So although it is true Brazil has a lot of spare farmland, it did not just have it hanging around, waiting to be ploughed. Embrapa had to create the land, in a sense, or make it fit for farming. Today the cerrado accounts for 70% of Brazil’s farm output and has become the new Midwest. “We changed the paradigm,” says Silvio Crestana, a former head of Embrapa, proudly.

Second, Embrapa went to Africa and brought back a grass called brachiaria. Patient crossbreeding created a variety, called braquiarinha in Brazil, which produced 20-25 tonnes of grass feed per hectare, many times what the native cerrado grass produces and three times the yield in Africa. That meant parts of the cerrado could be turned into pasture, making possible the enormous expansion of Brazil’s beef herd. Thirty years ago it took Brazil four years to raise a bull for slaughter. Now the average time is 18-20 months.

That is not the end of the story. Embrapa has recently begun experiments with genetically modifying brachiaria to produce a larger-leafed variety called braquiarão which promises even bigger increases in forage. This alone will not transform the livestock sector, which remains rather inefficient. Around one-third of improvement to livestock production comes from better breeding of the animals; one-third comes from improved resistance to disease; and only one-third from better feed. But it will clearly help.

Third, and most important, Embrapa turned soyabeans into a tropical crop. Soyabeans are native to north-east Asia (Japan, the Korean peninsular and north-east China). They are a temperate-climate crop, sensitive to temperature changes and requiring four distinct seasons. All other big soyabean producers (notably America and Argentina) have temperate climates. Brazil itself still grows soya in its temperate southern states. But by old-fashioned crossbreeding, Embrapa worked out how to make it also grow in a tropical climate, on the rolling plains of Mato Grosso state and in Goiás on the baking cerrado. More recently, Brazil has also been importing genetically modified soya seeds and is now the world’s second-largest user of GM after the United States. This year Embrapa won approval for its first GM seed.

Embrapa also created varieties of soya that are more tolerant than usual of acid soils (even after the vast application of lime, the cerrado is still somewhat acidic). And it speeded up the plants’ growing period, cutting between eight and 12 weeks off the usual life cycle. These “short cycle” plants have made it possible to grow two crops a year, revolutionising the operation of farms. Farmers used to plant their main crop in September and reap in May or June. Now they can harvest in February instead, leaving enough time for a full second crop before the September planting. This means the “second” crop (once small) has become as large as the first, accounting for a lot of the increases in yields.
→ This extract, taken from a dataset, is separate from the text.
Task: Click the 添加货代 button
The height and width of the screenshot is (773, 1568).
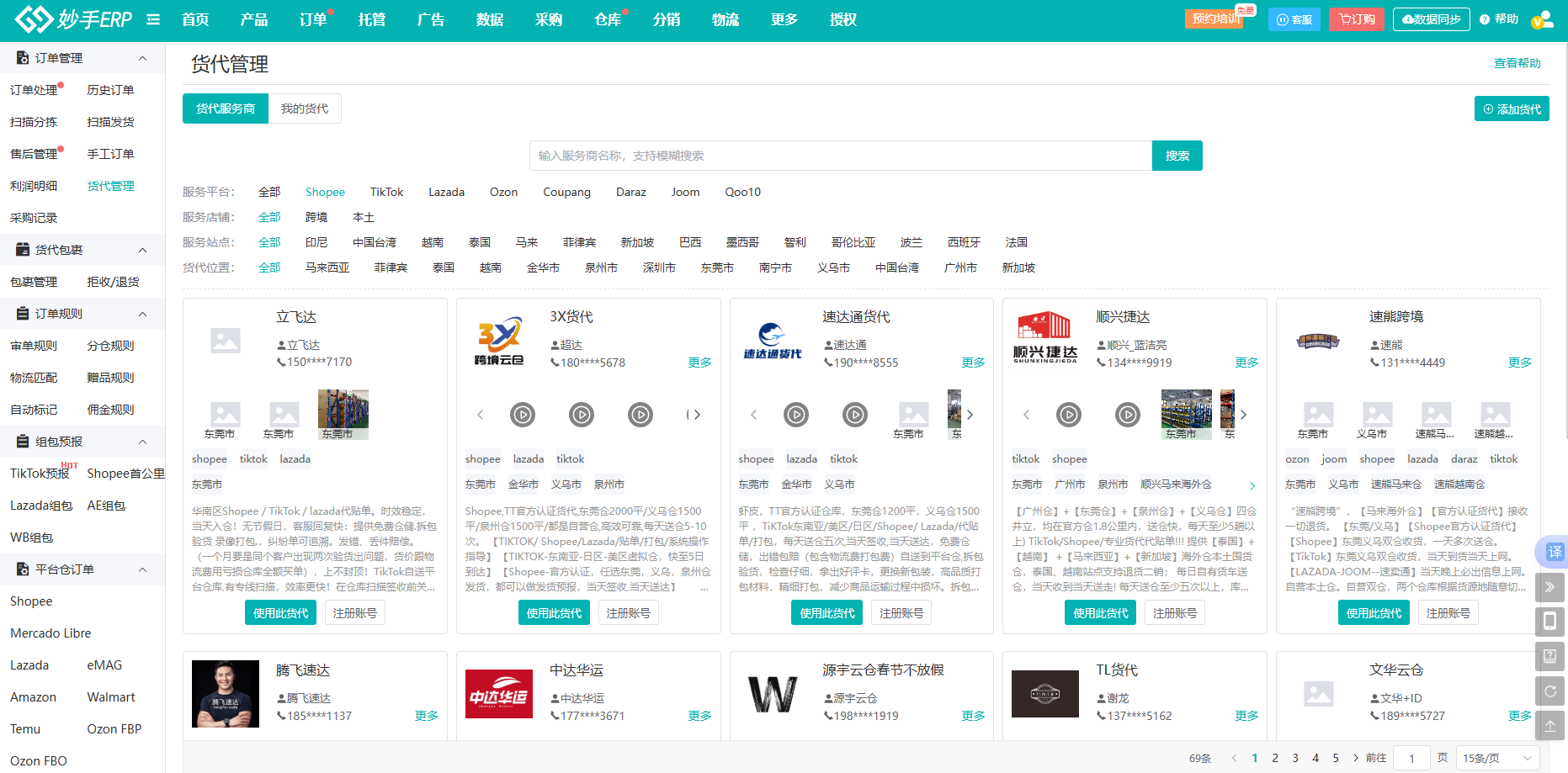Action: [x=1512, y=109]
Such improvements are continuing. The Cremaq farm could hardly have existed until recently because soya would not grow on this hottest, most acidic of Brazilian backlands. The variety of soya now being planted there did not exist five years ago. Dr Crestana calls this “the genetic transformation of soya”.

Lastly, Embrapa has pioneered and encouraged new operational farm techniques. Brazilian farmers pioneered “no-till” agriculture, in which the soil is not ploughed nor the crop harvested at ground level. Rather, it is cut high on the stalk and the remains of the plant are left to rot into a mat of organic material. Next year’s crop is then planted directly into the mat, retaining more nutrients in the soil. In 1990 Brazilian farmers used no-till farming for 2.6% of their grains; today it is over 50%.
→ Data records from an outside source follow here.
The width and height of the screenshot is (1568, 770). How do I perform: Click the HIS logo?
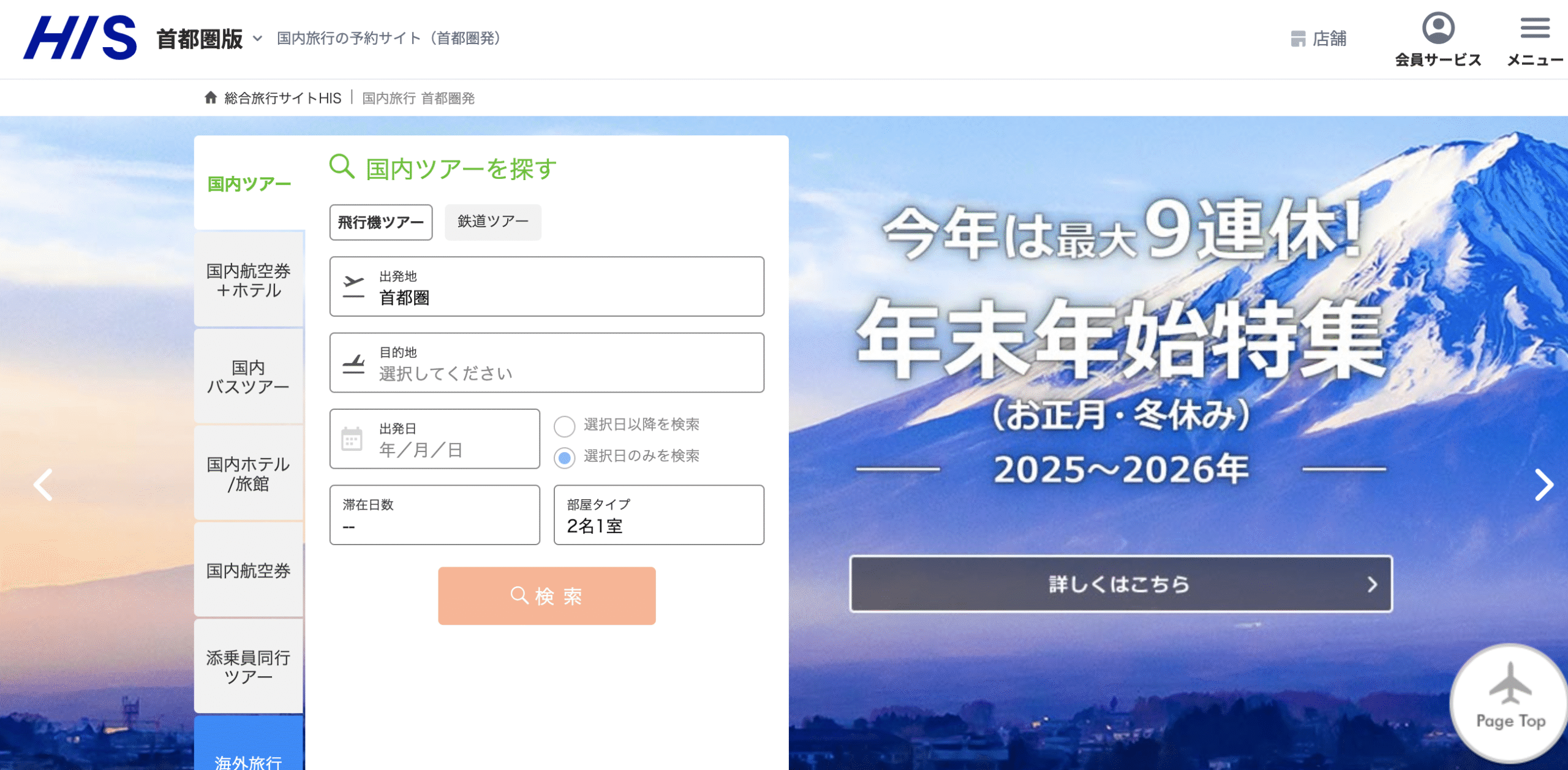click(80, 38)
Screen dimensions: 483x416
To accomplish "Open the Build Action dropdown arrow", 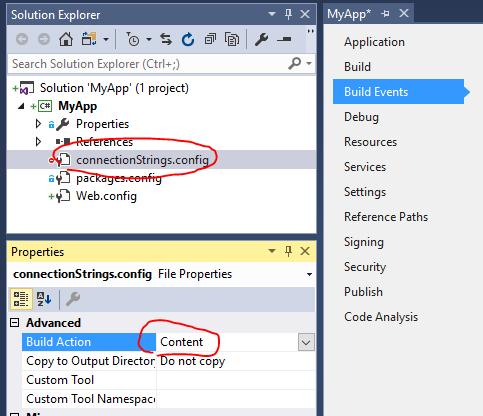I will click(306, 342).
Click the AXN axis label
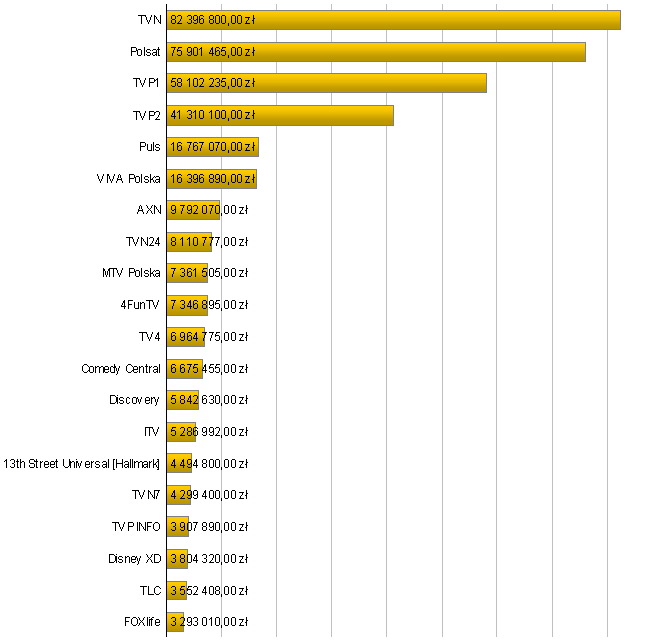651x642 pixels. [148, 210]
Embrapa’s latest trick is something called forest, agriculture and livestock integration: the fields are used alternately for crops and livestock but threads of trees are also planted in between the fields, where cattle can forage. This, it turns out, is the best means yet devised for rescuing degraded pasture lands. Having spent years increasing production and acreage, Embrapa is now turning to ways of increasing the intensity of land use and of rotating crops and livestock so as to feed more people without cutting down the forest.

Farmers everywhere gripe all the time and Brazilians, needless to say, are no exception. Their biggest complaint concerns transport. The fields of Mato Grosso are 2,000km from the main soyabean port at Paranaguá, which cannot take the largest, most modern ships. So Brazil transports a relatively low-value commodity using the most expensive means, lorries, which are then forced to wait for ages because the docks are clogged.
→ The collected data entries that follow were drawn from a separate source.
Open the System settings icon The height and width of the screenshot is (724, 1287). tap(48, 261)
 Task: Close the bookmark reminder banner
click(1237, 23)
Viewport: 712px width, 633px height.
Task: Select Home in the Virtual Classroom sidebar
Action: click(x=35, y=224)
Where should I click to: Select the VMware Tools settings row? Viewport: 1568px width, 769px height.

Partly for that reason, Brazil is not the cheapest place in the world to grow soyabeans (Argentina is, followed by the American Midwest). But it is the cheapest place to plant the next acre. Expanding production in Argentina or America takes you into drier marginal lands which are much more expensive to farm. Expanding in Brazil, in contrast, takes you onto lands pretty much like the ones you just left.


Big is beautiful

Like almost every large farming country, Brazil is divided between productive giant operations and inefficient hobby farms. According to Mauro and Ignez Lopes of the Fundacão Getulio Vargas, a university in Rio de Janeiro, half the country’s 5m farms earn less than 10,000 reais a year and produce just 7% of total farm output; 1.6m are large commercial operations which produce 76% of output. Not all family farms are a drain on the economy: much of the poultry production is concentrated among them and they mop up a lot of rural underemployment. But the large farms are vastly more productive.

From the point of view of the rest of the world, however, these faults in Brazilian agriculture do not matter much. The bigger question for them is: can the miracle of the cerrado be exported, especially to Africa, where the good intentions of outsiders have so often shrivelled and died?

There are several reasons to think it can. Brazilian land is like Africa’s: tropical and nutrient-poor. The big difference is that the cerrado gets a decent amount of rain and most of Africa’s savannah does not (the exception is the swathe of southern Africa between Angola and Mozambique).

Brazil imported some of its raw material from other tropical countries in the first place. Brachiaria grass came from Africa. The zebu that formed the basis of Brazil’s nelore cattle herd came from India. In both cases Embrapa’s know-how improved them dramatically. Could they be taken back and improved again? Embrapa has started to do that, though it is early days and so far it is unclear whether the technology retransfer will work.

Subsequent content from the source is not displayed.